Un groupe d’enfants de Belfast, catholiques et protestants, sont réunis pour un feu de camp sur la côte au nord d’Antrim, ce qui constitue une partie de leur semaine de vacances loin de la haine et de la peur qui règne dans une cité profondément divisée.

Un petit groupe de femmes se rencontrent pour leur office quotidien dans une modeste demeure du Surrey et se vouent à prier et travailler pour l’unité de l’Église dans cette région et à travers le monde.

Dans le sud de Londres, un groupe de six familles, avec leurs enfants, se sont engagées à se rencontrer régulièrement pour partager leur vie au plan social et spirituel, dans le but d’apprendre davantage à « être chrétiens ensemble ».

Au cœur de Birmingham, dans une maison en terrasse, deux femmes presbytériennes, venant l’une d’Irlande, l’autre de l’Inde, accomplissent leur ministère d’assistance parmi les membres de la communauté Gujerati qui entoure leur logis.

Le tout premier hospice pour enfants mortellement atteints ou gravement malades s’est ouvert il y a peu dans la propriété d’un couvent anglican d’Oxford.

Qu’y a-t-il de commun entre ces personnes ? Avec des milliers d’autres, elles font partie d’une révolution tranquille qui se développe aujourd’hui parmi les chrétiens de Grande-Bretagne.
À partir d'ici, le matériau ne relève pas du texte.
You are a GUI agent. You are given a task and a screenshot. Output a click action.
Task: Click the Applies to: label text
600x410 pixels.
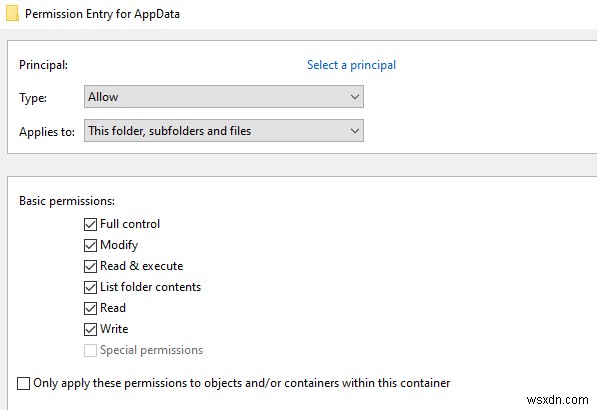click(x=47, y=131)
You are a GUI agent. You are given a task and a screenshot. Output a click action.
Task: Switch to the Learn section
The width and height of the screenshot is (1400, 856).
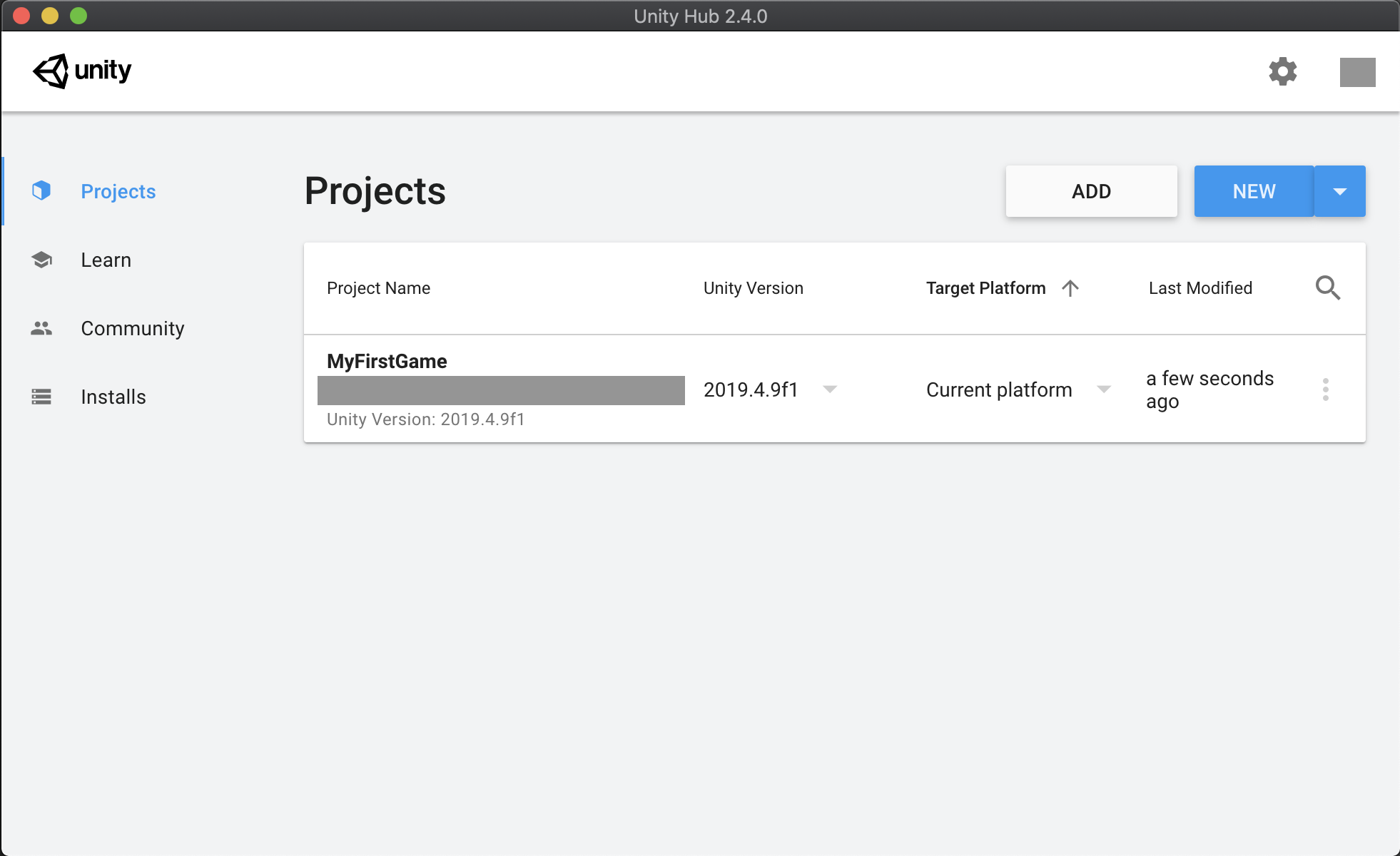point(106,260)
C’est une révolution que la presse, profane ou ecclésiastique, ne mentionne même pas, car bien rares sont ceux qui, dans le voisinage ou la paroisse, se rendent compte de ce qui est en train de se produire. Ce n’est pas une « nouvelle » parce qu’un rassemblement de deux ou trois personnes ne mérite pas les gros titre qu’on réserve aux grandes conférences et aux rassemblements nombreux.
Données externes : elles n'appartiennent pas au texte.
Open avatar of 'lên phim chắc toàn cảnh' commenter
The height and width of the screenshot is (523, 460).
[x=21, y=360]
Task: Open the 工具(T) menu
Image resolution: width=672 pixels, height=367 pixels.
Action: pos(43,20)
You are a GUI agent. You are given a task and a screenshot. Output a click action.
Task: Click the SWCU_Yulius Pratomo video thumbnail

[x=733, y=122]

Mais la révolution qui se produit est non seulement tranquille, elle est profonde. Elle englobe des chrétiens de tout âge, de toute condition et de nombreuses confessions. Elle embrasse ceux qui s’intéressent à l’environnement et ceux qui se préoccupent du sort de la nation. Elle renferme en elle de quoi réunir évangéliques, charismatiques, libéraux et radicaux dans la reconnaissance que, si le nom de chrétiens ne peut pas faire notre unité dans le service de nos semblables, nous ferions mieux de plier bagages et de partir à la recherche d’une autre croyance.

Révolutions dans le passé

Des révolutions réalisées par de petites communautés de croyants ont toujours existé depuis qu’est née l’Église. En fait, c’est ainsi qu’elle a commencé. C’est, tout au long des âges, l’histoire du peuple de Dieu se libérant de la captivité des institutions, des formules et des pratiques qui avaient perdu leur sens et leur valeur humaine.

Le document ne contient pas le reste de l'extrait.